On Treatment but Still Sleepy

Cause and Management of Residual Sleepiness in Obstructive Sleep Apnea

Sandrine H. Launois; Renaud Tamisier; Patrick Lévy; Jean-Louis Pépin


Curr Opin Pulm Med. 2013;19(6):601-608. 

In This Article

Characteristics of Patients With Residual Sleepiness

Severity of residual sleepiness is quite consistent across studies, with an average Epworth score on effective CPAP of 14/24,[17,26,29,30] which underscores the clinical relevance of the issue. Objective testing actually confirms the increased sleep propensity.[26] At the time of diagnosis, residual sleepiness patients exhibit more sleepiness than patients who respond to CPAP.[17,26]

Mean CPAP use is not shorter in residual sleepiness patients than in nonsleepy patients,[26,28–30] except in one study in which residual sleepiness patients used CPAP 10.6% less than patients without residual sleepiness,[17] but residual sleepiness prevalence consistently decreases with longer CPAP nightly usage, as mentioned above[17,26,28–30] (Fig. 1). When evaluated systematically, CPAP side-effects are more common in patients with residual sleepiness than in CPAP responders.[17]

Patients with residual sleepiness display baseline and post-CPAP characteristics that distinguish them from patients who do respond to CPAP.[17,26,28–30] Interestingly, they are not more obese and only in one study were they found to have comorbid conditions such as chronic obstructive pulmonary disease, cardiovascular disease, diabetes and depression.[28] There is no consistent pattern for age or sex, although residual sleepiness patients tend to be younger at the time of diagnosis.[17,30] They have less severe OSA at baseline, whether severity is assessed by AHI, oxyhemoglobin desaturation index or lowest SaO2.[17,26,28–30]

Only one study has examined sleep parameters in residual sleepiness patients.[26] In two carefully phenotyped groups of OSA patients with and without residual sleepiness compared with healthy controls, overnight PSG showed decreased sleep latency and decreased amount of slow wave sleep in residual sleepiness patients. They also had more daytime sleep. In spite of a greater PLM index, they had fewer arousals than OSA patients without residual sleepiness.
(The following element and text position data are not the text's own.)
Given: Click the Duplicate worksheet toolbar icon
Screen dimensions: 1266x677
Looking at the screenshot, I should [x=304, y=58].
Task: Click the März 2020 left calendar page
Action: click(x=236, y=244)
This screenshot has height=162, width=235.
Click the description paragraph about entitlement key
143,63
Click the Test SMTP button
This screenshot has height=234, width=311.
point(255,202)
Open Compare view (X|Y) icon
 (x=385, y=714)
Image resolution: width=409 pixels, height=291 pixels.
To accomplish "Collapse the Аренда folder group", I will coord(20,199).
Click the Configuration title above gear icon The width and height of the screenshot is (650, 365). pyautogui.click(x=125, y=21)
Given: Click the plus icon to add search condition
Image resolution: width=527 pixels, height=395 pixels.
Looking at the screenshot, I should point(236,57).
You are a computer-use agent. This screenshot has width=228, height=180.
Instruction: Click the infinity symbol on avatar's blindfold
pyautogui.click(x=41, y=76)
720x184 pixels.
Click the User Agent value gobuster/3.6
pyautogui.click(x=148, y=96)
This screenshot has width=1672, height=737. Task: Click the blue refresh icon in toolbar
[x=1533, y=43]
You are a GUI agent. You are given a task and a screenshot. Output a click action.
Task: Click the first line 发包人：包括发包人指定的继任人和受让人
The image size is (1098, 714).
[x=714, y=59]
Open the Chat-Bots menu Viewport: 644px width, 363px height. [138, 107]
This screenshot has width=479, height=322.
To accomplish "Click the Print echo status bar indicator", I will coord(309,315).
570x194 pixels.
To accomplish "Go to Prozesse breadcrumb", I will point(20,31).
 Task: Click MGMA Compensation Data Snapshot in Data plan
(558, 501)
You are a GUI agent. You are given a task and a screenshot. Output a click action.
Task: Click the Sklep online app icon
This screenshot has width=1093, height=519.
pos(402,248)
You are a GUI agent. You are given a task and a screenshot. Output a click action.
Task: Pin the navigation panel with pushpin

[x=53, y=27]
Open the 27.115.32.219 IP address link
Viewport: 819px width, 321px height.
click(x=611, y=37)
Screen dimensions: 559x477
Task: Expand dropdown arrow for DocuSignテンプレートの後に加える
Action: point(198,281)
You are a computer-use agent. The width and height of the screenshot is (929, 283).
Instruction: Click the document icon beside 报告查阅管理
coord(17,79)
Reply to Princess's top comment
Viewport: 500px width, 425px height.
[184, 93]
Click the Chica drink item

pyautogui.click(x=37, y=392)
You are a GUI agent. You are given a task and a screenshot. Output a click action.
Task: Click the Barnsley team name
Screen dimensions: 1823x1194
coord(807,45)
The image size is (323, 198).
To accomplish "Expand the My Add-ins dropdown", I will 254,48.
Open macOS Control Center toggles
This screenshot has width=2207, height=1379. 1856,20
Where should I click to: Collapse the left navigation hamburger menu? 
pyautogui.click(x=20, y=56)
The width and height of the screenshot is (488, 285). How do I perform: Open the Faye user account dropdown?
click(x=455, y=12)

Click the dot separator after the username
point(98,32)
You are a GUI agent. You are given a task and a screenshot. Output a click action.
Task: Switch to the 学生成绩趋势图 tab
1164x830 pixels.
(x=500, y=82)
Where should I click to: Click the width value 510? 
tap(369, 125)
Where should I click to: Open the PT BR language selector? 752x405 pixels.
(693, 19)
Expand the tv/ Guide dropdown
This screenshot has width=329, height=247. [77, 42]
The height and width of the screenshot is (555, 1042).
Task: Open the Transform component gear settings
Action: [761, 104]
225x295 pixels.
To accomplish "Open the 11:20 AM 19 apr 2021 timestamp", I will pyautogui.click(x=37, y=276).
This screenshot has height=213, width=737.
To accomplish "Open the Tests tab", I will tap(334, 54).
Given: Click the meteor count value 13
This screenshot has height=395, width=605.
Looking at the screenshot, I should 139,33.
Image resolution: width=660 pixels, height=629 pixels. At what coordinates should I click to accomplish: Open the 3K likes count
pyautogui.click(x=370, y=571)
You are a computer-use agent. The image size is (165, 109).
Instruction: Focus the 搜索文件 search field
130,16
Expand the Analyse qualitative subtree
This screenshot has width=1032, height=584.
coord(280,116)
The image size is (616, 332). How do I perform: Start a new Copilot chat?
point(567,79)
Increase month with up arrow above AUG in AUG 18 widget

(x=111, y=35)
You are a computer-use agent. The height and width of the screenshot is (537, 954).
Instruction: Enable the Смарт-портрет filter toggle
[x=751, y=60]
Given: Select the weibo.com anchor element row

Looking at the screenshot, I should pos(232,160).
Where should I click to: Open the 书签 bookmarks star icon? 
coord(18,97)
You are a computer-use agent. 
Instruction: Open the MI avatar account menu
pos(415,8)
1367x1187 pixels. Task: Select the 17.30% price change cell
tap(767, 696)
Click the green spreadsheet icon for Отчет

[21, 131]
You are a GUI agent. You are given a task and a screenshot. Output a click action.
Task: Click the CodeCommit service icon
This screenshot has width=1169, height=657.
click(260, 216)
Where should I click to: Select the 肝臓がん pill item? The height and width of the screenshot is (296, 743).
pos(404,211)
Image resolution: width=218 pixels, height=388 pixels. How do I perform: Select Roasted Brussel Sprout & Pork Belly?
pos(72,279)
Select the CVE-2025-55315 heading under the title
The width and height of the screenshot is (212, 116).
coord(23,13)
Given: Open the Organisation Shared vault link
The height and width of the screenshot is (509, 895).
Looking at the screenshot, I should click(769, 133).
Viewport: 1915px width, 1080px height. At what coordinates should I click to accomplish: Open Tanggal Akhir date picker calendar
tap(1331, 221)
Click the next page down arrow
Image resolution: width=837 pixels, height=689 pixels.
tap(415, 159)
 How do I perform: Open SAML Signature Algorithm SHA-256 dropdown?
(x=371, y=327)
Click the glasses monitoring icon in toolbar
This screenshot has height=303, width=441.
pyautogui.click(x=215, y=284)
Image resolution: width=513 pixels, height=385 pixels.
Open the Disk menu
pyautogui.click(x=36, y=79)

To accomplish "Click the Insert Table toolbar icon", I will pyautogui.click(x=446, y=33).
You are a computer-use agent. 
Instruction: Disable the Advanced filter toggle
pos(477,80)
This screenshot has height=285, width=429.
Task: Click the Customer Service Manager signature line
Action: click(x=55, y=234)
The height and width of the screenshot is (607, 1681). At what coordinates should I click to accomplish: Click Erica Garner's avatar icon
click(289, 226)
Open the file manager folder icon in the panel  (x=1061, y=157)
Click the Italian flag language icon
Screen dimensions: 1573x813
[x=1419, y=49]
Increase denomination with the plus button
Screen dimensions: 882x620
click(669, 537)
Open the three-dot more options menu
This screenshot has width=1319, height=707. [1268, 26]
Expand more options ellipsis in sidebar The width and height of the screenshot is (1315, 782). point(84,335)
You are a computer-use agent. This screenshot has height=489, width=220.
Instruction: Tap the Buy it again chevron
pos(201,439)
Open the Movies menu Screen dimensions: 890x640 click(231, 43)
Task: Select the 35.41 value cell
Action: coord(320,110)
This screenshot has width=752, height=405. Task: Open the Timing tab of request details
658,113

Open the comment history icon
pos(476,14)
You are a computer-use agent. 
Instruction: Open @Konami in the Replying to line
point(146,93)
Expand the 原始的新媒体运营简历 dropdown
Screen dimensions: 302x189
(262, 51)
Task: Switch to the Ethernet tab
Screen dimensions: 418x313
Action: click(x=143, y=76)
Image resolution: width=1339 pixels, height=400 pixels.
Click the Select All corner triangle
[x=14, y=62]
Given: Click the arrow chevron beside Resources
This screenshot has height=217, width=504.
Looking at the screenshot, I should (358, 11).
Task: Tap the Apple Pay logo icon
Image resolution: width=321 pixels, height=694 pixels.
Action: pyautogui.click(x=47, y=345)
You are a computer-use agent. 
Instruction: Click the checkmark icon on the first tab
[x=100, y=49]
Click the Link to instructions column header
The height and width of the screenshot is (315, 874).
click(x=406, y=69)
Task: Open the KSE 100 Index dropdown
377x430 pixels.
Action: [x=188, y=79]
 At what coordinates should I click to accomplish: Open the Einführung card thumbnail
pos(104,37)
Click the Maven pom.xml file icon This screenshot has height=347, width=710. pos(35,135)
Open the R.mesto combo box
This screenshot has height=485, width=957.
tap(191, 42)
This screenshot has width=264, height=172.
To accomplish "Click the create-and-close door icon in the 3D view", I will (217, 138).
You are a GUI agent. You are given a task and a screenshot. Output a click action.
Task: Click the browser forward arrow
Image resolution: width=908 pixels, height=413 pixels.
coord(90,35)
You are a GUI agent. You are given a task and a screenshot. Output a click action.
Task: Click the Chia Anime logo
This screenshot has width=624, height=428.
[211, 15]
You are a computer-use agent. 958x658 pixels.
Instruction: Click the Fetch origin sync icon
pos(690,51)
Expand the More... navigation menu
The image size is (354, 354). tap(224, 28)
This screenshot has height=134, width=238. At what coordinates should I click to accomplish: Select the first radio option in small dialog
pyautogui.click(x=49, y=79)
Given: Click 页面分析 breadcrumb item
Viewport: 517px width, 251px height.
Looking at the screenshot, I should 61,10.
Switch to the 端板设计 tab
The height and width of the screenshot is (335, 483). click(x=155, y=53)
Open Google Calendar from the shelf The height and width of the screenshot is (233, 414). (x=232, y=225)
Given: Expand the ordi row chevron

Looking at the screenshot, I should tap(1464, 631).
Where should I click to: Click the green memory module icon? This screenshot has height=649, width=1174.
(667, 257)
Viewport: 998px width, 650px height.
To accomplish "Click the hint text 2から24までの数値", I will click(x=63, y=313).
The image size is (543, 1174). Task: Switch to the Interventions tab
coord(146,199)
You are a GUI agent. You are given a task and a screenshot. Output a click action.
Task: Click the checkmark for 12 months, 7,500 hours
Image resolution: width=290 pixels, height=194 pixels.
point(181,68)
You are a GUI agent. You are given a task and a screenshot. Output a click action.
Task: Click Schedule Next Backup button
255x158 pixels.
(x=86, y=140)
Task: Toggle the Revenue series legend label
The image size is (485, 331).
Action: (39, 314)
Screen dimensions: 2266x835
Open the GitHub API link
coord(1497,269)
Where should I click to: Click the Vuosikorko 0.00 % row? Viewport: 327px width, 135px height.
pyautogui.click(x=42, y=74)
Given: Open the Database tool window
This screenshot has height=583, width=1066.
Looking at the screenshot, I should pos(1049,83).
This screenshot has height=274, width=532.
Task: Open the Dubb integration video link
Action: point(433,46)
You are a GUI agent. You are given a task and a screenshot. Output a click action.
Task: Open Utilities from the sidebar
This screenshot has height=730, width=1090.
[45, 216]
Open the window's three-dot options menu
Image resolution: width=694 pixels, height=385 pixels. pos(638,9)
When evaluated after several months of CPAP treatment, residual sleepiness patients complain significantly more than CPAP responders of fatigue, depressive symptoms, unrefreshing sleep and impairment in energy and quality of life.[17,26,30] At baseline, they already have remarkably worse overall health self-perception, fatigue, and depressive symptoms.[17] Clearly, in residual sleepiness patients, residual symptoms are not limited to sleepiness, but also include fatigue, poor health self-perception, depressive symptoms, and so on, suggesting the existence of a true 'CPAP-resistant syndrome'. Indeed, a marked proportion of patients do not normalize neurobehavioral performances despite optimal CPAP treatment.[14,26] Interestingly, when a stimulant drug is used to alleviate sleepiness, other associated symptoms such as fatigue and activity level scores improve as well[31–38] (see below and Table 1 ).